• WHAT YOU SHOULD DO: Each record that follows should be repeated exactly, minus any images.

(Stored records)

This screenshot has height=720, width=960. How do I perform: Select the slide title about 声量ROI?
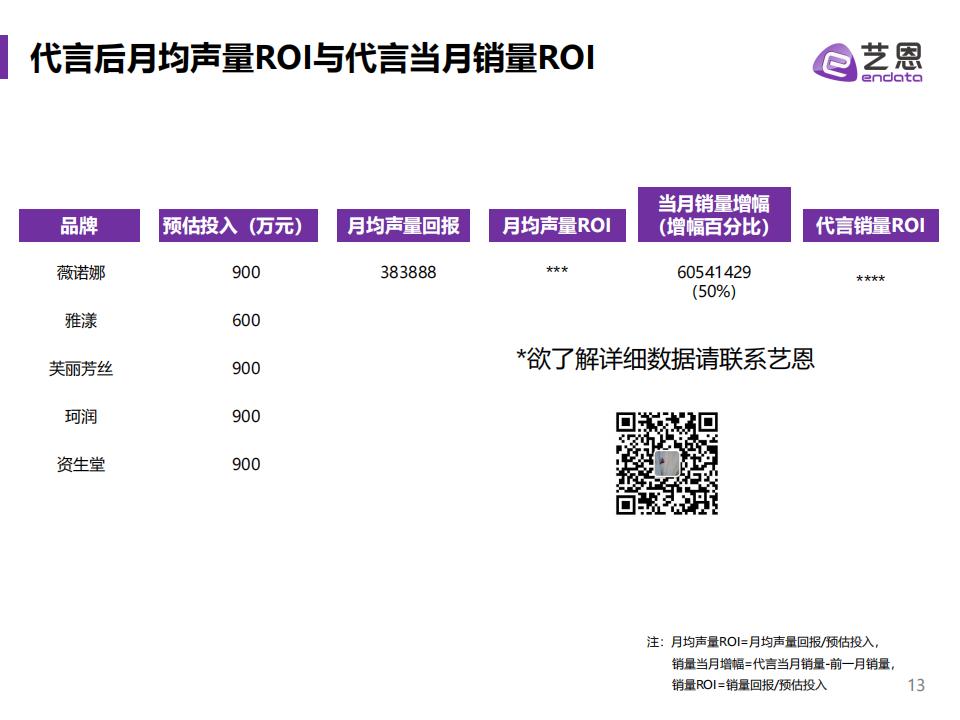pyautogui.click(x=313, y=58)
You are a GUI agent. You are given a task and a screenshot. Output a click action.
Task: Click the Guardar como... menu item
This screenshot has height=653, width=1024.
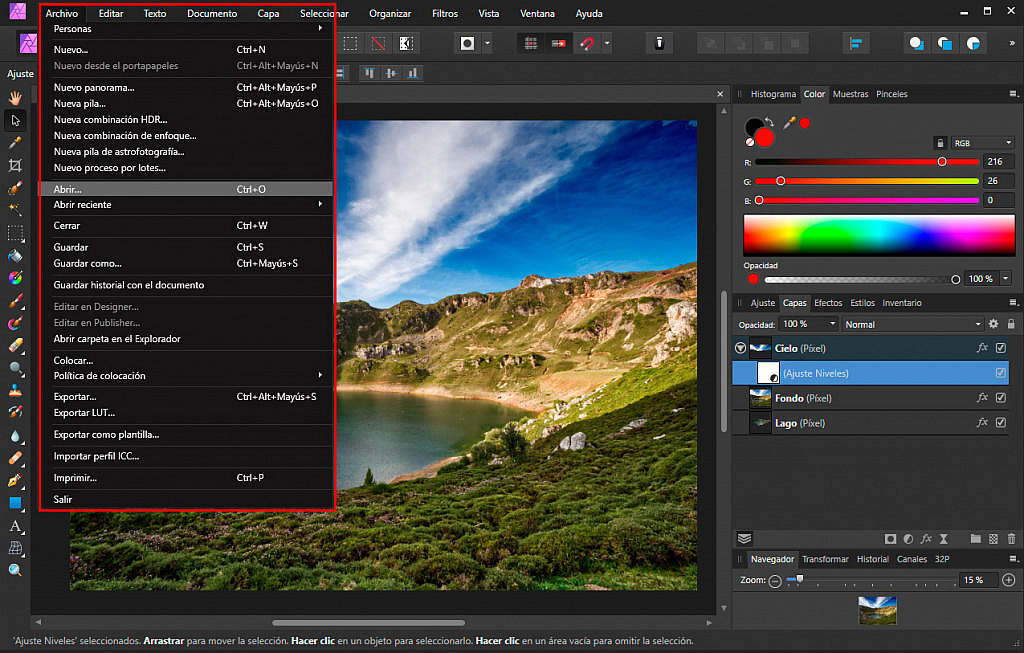87,263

• EXERCISE SOLUTION:
This screenshot has height=720, width=960. How do I perform: Select the slide title about 声量ROI?
pyautogui.click(x=313, y=58)
You are a GUI agent. You are given a task and a screenshot. Output a click action.
Task: Click the Guardar como... menu item
This screenshot has height=653, width=1024.
87,263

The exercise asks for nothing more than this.